Concerns have been raised about how CBDCs can be best implemented in various countries. CBDCs have been proposed as an infrastructure tool, which means that they will only be used by international monetary organisations and central banks. The other implementation idea is to replace all currencies with new digital currencies. The concern with the latter is that citizens with limited or no internet access will be at a disadvantage. The implication is that the number of unbanked people will also rise. CBDCs will have little impact on citizens' daily activities as an infrastructure tool.
One of the drawbacks of digital currencies is that they can only be used in the issuing country. This means that the e-Naira, which is the digital currency of Nigeria, can only be spent within the country. Compared to the likes of bitcoin, for example, the restriction placed on CBDCs makes it lose its appeal. This might change, and systems might be implemented to allow the trading and swap of digital currencies.

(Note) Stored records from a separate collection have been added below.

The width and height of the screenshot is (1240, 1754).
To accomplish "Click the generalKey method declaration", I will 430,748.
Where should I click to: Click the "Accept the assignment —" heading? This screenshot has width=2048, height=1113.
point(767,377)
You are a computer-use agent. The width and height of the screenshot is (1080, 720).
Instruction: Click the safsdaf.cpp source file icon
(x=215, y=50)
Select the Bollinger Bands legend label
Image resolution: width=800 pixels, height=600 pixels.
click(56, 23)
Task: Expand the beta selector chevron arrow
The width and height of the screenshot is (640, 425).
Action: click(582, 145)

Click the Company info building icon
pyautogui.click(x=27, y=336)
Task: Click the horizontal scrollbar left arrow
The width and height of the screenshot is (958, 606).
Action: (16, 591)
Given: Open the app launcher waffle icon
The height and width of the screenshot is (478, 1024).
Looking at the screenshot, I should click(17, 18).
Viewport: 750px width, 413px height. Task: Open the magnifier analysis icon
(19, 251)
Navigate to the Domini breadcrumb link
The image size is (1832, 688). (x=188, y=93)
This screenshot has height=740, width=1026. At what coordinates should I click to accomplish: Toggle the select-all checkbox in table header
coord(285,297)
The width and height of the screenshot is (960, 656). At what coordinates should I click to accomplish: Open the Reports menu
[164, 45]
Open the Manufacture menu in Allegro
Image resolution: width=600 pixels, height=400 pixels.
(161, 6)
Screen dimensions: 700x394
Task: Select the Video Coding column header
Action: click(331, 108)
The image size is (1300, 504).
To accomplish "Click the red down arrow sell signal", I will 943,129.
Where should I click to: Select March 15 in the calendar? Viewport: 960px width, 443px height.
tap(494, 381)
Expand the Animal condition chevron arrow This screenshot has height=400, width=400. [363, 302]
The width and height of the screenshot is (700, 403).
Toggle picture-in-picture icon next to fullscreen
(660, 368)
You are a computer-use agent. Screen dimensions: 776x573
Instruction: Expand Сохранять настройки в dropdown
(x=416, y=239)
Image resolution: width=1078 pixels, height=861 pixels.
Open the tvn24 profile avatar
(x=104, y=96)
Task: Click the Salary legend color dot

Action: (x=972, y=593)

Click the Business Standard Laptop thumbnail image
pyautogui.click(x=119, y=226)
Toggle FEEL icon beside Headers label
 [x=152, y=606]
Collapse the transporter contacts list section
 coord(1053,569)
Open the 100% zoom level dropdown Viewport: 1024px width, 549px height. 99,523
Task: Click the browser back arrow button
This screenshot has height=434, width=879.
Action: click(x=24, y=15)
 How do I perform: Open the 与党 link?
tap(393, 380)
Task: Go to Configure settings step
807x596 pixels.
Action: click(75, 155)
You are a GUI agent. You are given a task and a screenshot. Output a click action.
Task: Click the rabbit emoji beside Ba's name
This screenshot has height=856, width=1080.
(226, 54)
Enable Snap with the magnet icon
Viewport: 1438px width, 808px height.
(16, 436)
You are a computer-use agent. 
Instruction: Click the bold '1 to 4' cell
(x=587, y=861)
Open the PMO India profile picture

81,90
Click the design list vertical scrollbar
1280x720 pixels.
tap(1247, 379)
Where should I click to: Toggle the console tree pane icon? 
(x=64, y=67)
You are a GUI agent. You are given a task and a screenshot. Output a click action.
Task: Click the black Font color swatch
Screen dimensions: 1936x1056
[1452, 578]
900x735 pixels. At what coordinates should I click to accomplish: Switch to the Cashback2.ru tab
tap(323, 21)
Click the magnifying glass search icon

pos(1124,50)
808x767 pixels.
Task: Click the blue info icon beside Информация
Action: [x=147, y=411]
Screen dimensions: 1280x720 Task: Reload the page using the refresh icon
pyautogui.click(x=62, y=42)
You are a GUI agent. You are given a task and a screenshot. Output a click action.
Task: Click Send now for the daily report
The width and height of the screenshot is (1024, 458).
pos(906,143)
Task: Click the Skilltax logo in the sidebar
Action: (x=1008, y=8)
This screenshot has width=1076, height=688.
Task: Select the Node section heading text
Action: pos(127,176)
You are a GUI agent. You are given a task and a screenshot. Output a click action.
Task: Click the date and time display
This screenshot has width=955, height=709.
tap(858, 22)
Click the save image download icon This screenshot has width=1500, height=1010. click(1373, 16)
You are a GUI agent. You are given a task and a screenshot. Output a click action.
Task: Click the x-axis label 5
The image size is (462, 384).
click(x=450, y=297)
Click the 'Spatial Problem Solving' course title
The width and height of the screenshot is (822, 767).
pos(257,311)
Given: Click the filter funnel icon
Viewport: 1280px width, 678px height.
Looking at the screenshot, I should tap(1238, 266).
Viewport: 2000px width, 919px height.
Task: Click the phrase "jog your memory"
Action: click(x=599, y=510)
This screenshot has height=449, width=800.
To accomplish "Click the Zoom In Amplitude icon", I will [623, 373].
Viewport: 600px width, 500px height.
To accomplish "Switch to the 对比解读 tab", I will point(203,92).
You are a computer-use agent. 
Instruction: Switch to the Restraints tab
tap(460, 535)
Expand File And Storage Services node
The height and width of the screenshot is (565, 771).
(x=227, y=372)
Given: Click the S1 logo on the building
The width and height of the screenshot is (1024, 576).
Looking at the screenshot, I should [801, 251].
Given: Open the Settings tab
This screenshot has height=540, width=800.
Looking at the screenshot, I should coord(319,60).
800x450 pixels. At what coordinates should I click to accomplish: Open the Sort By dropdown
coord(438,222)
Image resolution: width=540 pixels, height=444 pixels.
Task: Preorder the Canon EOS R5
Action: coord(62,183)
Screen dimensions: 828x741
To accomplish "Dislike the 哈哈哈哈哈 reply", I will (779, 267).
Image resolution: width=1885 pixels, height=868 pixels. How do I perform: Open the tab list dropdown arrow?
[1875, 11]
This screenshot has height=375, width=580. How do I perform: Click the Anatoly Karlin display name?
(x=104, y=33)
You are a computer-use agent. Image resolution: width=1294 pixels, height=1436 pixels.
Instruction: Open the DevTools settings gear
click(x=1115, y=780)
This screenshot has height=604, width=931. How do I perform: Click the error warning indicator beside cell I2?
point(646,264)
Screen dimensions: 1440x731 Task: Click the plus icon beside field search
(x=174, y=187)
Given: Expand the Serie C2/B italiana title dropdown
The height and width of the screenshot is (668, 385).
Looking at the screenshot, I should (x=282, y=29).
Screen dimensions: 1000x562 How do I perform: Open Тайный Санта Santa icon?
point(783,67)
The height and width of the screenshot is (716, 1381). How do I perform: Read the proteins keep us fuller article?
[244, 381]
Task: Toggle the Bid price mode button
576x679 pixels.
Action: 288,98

Because central banks are going to be the only ones authorised to issue digital currencies, and because this will make them direct competitors of payment service providers, traditional banks may see a decline in their revenue. Similarly, the demand for consumer deposits may decrease if there is a new type of investment opportunity. As a result of this, banks may lend less money to the economy, which will slow overall economic growth.